I think you misunderstood my point. Results in extremely ill patients don't correlate well with results in mildly ill patients (in cancer), so the signal you get from extremely ill patients is not predictive- it may be a drug fails in extremely ill patients, but would have worked great on the mildly ill patients- basically a false negative.
> I don't think any of this can be changed without large-scale social acceptance of greater risk in clinical trials and significant support from the government.

I agree with you about significant financial support from the government if that support is financial and given to smaller groups.

I disagree about societal acceptance though. I feel like your point of view may be missing clinical trials and treatments in the USA. The laws we have are written in blood, and the laws more sophisticated than I think you appreciate.

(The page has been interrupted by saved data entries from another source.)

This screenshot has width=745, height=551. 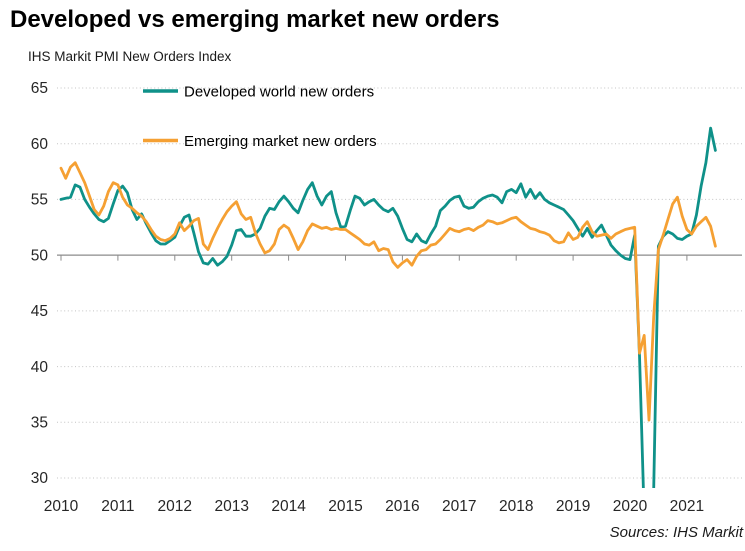 What do you see at coordinates (687, 506) in the screenshot?
I see `x-axis-year-label: 2021` at bounding box center [687, 506].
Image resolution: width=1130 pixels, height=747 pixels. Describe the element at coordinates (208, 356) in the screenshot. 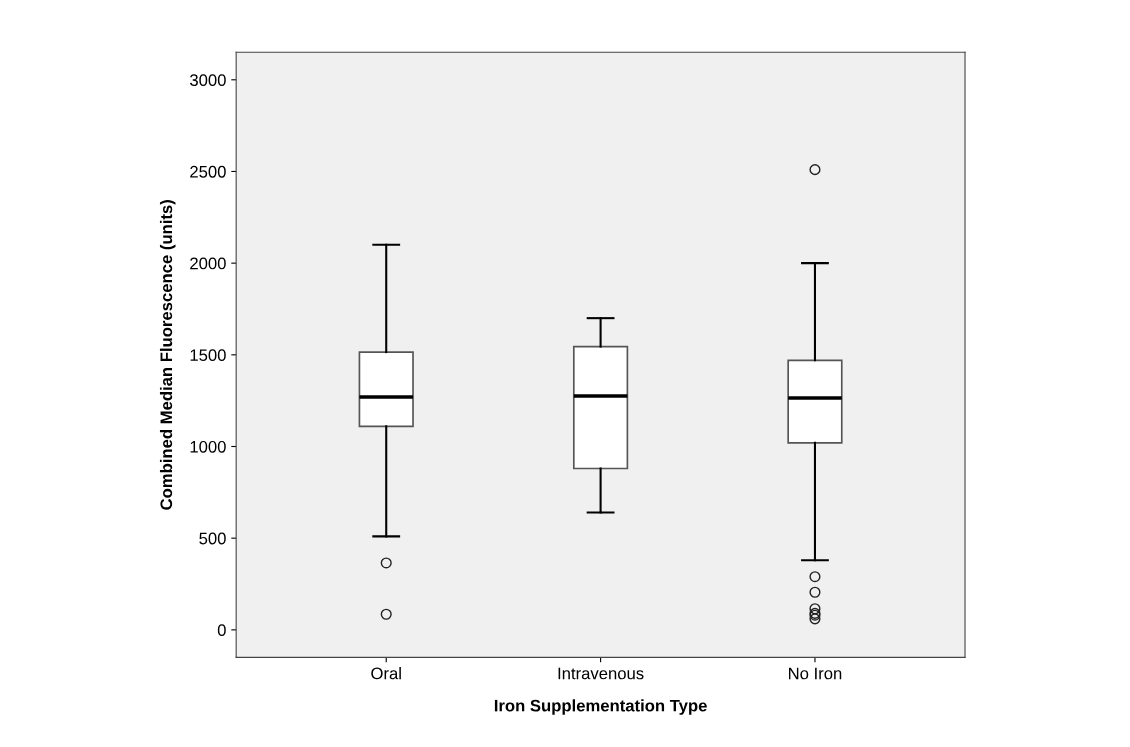

I see `y-tick-label: 1500` at that location.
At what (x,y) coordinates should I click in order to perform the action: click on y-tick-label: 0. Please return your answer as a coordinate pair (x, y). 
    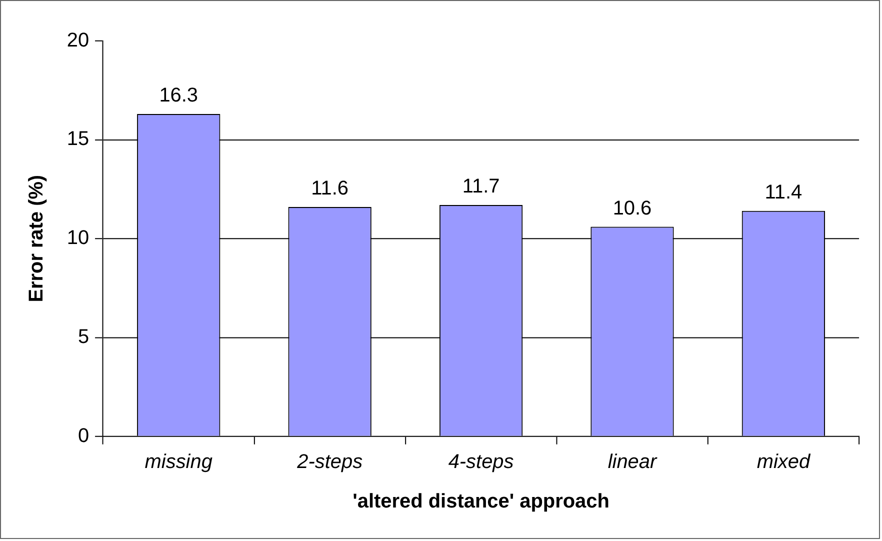
    Looking at the image, I should click on (84, 436).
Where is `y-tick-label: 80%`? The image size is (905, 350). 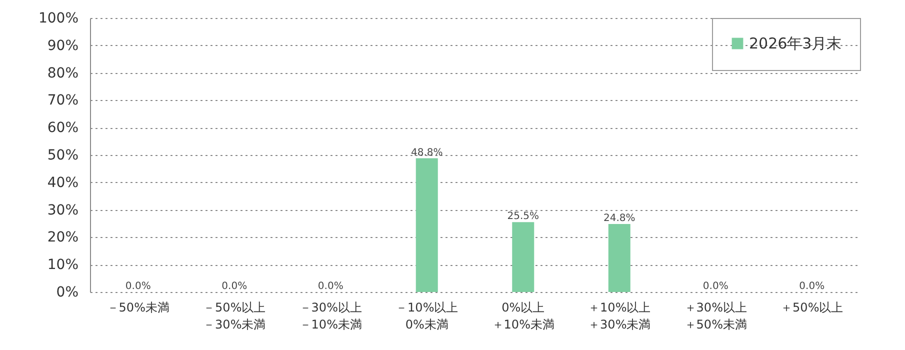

There are various options for fast-tracking drug development if the conditions are serious enough or the drugs promising enough. I suggest actually reading about how these processes work, and the history of what happens when we don't have these protections, before deciding that approvals are overly cautious.

You are explaining clinical trials to somebody who works in pharma (speccifically a company with many cancer drugs that already got approved). I'm pretty familiar with the area already- for example, I know the drug thalidomide, which was part of the origin story of the FDA, is still prescribed widely as an anti-cancer drug.
That's a good article with a good point. As a caregiver impatiently waiting for Daraxonrasib, I can at least acknowledge that the institutional machinery is going as fast as it can. I've litterally witnessed a trial patient in the first cohort of a drug (that went no further) be rushed from infusion to the hospital; the trial process cannot be sped up from its current state without endangering lives.
> As a caregiver impatiently waiting for Daraxonrasib

Same here. Are you and your care recipient familiar with the Optune Pax device that the FDA approved in February?

https://www.fda.gov/news-events/press-announcements/fda-appr...

My father's been using it since April. It's a little cumbersome and only improves overall survival rates by about two months over chemo alone, but we're hoping that it helps him remain relatively healthy until Daraxonrasib becomes available.

Thanks for that. I wasn't aware. She doesn't repond well to that regimen, so it doesn't apply to us.

We should be alright. We're on track for the expanded access program. Also, it's a long story, but she was taken off an Irinotecan-containing regimen prematurely about a year ago. In hindsight, she was clearly reaponding very well to that particular drug, so we've got that in our toolkit.